Prius in the Sky

A new competition aims to inspire the 100mpg personal plane

[Popular Science. Read Original]
Imagine a ’57 Chevy cruising through the air, and you get an idea of what single-engine, propeller-driven airplanes do to the environment. The average private plane, such as the popular two-seat Cessna 172, is 30 years old. It carries a four-cylinder piston engine designed in the 1940s that burns leaded gasoline, has no catalytic converter, and gets as little as 12 miles per gallon.

“It’s fair to say that small aircraft are gross polluters,” says Mark Moore, an engineer who has led personal-aircraft projects for NASA.

This month, on an airstrip just north of San Francisco, a handful of inventive pilots hope to help turn that sooty reputation around, as they compete in the nation’s first eco-aviation challenge, called the Green Prize. Up to 16 teams will fly their experimental personal air vehicles (PAVs), each tuned for optimal fuel efficiency, along a course that sweeps above Northern California and includes climbs and descents. The team that burns the least fuel over the two-hour race—30 mpg is the record for a two-seat PAV—wins up to $50,000.

But the organization behind the race, the Comparative Aircraft Flight Efficiency Foundation (or CAFE, pronounced “café”), has a much grander goal in mind. Inspired by the $10-million Automotive X Prize competition for a 100mpg car, CAFE president Brien Seeley is courting private contributors who can fund a prize of up to $10 million for the first plane to fly 100 miles, at 100 miles per hour, on one gallon of gasoline. (Though he has yet to write a check, Google co-founder Larry Page attends all the CAFE meetings.)

Only about 170,000 personal planes are registered to fly in the U.S., a pittance compared with the nation’s 244 million cars. But Seeley believes that personal aviation can free us from gridlock. “It’s time to get off the pavement,” he says. “The goal of the Green Prize is to bring forth a consumer-popular vehicle that transforms the way we move”—trading traffic jams for what he calls “the wormhole in the sky.”

Seeley and Moore, the co-creators of the Green Prize, envision a future in which people own or rent inexpensive PAVs, user-friendly planes for quick hops of 50 to 500 miles from one neighborhood airstrip to the next. To help make that happen, NASA is funding a five-year “Centennial Challenge” program of annual CAFE-run competitions, including the Green Prize, to encourage PAV technology. Last year’s inaugural competition featured awards for handling, noise reduction and overall performance.

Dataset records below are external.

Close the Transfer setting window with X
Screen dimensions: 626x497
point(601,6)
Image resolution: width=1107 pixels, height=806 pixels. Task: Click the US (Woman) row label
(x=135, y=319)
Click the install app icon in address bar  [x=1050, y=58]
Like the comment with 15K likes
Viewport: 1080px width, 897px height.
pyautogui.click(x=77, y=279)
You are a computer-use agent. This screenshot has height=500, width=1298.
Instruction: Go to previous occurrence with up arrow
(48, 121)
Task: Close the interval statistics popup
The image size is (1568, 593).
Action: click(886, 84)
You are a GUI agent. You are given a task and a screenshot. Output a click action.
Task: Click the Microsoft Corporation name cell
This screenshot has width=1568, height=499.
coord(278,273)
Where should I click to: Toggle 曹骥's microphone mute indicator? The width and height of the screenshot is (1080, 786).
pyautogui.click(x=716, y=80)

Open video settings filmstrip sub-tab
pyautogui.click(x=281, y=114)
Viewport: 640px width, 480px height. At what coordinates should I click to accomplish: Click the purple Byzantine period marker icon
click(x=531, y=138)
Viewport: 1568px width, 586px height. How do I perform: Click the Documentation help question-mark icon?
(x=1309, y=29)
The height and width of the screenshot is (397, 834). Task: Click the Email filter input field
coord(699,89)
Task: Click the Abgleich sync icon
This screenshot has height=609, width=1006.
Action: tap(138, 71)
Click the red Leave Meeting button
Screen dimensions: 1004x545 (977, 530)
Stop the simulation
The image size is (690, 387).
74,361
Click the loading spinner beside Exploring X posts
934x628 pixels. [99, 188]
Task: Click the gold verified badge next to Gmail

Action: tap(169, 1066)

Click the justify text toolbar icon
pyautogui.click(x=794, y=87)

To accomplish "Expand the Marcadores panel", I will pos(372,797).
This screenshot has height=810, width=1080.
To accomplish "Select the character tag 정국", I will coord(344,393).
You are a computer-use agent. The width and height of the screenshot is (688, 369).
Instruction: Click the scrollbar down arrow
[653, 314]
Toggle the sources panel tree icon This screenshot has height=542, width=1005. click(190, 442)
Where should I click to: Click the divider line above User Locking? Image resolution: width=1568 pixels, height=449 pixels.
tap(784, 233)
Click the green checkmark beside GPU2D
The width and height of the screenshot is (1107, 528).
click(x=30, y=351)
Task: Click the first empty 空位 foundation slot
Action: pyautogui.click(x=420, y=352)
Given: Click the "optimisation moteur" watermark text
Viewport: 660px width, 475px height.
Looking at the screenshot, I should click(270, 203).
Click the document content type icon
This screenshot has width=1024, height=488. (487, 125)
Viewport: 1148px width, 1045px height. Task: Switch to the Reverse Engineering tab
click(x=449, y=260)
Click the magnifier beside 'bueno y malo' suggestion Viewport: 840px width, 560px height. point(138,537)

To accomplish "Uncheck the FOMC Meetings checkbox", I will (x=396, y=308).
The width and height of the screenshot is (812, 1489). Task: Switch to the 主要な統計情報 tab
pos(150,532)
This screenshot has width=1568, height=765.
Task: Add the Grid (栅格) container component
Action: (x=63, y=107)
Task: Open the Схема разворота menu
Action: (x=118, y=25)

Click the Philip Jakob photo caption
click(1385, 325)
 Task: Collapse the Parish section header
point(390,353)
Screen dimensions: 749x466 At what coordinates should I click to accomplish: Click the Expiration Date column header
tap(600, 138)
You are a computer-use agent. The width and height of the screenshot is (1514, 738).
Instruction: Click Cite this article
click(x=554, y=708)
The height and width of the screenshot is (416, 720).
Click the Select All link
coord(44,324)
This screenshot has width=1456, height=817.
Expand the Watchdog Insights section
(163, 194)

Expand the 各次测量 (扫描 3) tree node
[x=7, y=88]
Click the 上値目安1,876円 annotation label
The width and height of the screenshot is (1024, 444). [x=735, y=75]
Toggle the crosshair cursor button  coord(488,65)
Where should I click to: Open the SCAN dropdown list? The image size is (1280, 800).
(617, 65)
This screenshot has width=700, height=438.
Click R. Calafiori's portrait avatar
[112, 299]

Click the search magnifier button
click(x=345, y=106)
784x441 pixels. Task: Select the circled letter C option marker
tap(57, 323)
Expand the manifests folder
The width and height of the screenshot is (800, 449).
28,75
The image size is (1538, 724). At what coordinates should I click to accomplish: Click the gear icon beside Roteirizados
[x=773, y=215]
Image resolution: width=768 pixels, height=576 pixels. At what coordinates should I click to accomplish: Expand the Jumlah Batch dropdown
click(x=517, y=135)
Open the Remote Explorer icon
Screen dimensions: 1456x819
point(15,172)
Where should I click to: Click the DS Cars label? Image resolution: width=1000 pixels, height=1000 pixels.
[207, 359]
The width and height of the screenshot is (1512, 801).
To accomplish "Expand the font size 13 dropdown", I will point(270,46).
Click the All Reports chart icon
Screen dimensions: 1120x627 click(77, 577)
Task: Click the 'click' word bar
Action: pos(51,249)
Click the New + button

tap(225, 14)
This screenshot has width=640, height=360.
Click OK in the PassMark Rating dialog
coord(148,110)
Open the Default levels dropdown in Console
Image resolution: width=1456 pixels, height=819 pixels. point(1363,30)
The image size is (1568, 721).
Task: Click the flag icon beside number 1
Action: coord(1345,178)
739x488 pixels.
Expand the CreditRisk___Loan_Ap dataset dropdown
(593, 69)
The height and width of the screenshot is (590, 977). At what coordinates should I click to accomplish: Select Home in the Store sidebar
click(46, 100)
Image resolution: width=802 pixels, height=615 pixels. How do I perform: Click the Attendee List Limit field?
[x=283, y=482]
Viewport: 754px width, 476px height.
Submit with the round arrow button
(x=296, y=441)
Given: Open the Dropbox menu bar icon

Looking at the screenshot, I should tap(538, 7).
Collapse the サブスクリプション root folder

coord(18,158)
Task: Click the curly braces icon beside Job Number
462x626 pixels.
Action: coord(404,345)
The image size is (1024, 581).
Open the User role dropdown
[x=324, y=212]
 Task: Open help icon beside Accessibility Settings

Today’s private planes are dirty and outdated largely because companies have no economic incentive to clean them up. Of all the transportation sectors, the general-aviation category has the fewest pollution regulations. But the green potential is tremendous, Seeley argues.

Airplanes are far more aerodynamic than cars and, once aloft, they can cruise on minimal power. Cessna’s Columbia 300 gets only 20 miles per gallon at 200 mph. But planes designed to fly half as fast could do far better. While slower planes might not attract barnstormers, they would look great to commuters. “One hundred miles per hour is pretty much twice as fast as you get to go in a car,” says Greg Cole, the Columbia’s lead designer.

Cole is building a two-seat electric plane called the Goshawk that he estimates will travel at an average speed of 102 mph and get the equivalent of 438 mpg. And later this year, Slovenian plane-maker Pipistrel will begin selling its Taurus Electro, a glider that uses an electric motor on takeoff. “Electric propulsion is where it’s at,” Moore says. The clearest benefit is efficiency. Whereas piston engines extract about 20 percent of the energy in gas, electric motors use at least 90 percent of the power stored in batteries. The biggest obstacle is packing enough on board. Cole’s Goshawk can hold only enough lithium-ion batteries for a one-hour flight.

New designs also borrow ideas from cars, like plug-in gas-electric hybrids. The Green Prize competition will allow entrants to use familiar automotive technologies, such as diesel, biodiesel and electric. Although a 100mpg plane won’t emerge at this year’s competition, Seeley expects to see planes getting well above 30 miles per gallon, a big step toward a new wave of cleaner, greener personal aircraft. “It’s critical that small aircraft be shown to be highly efficient,” Moore says. “You’ve got to show that before people are going to accept a lot more aircraft in the sky.”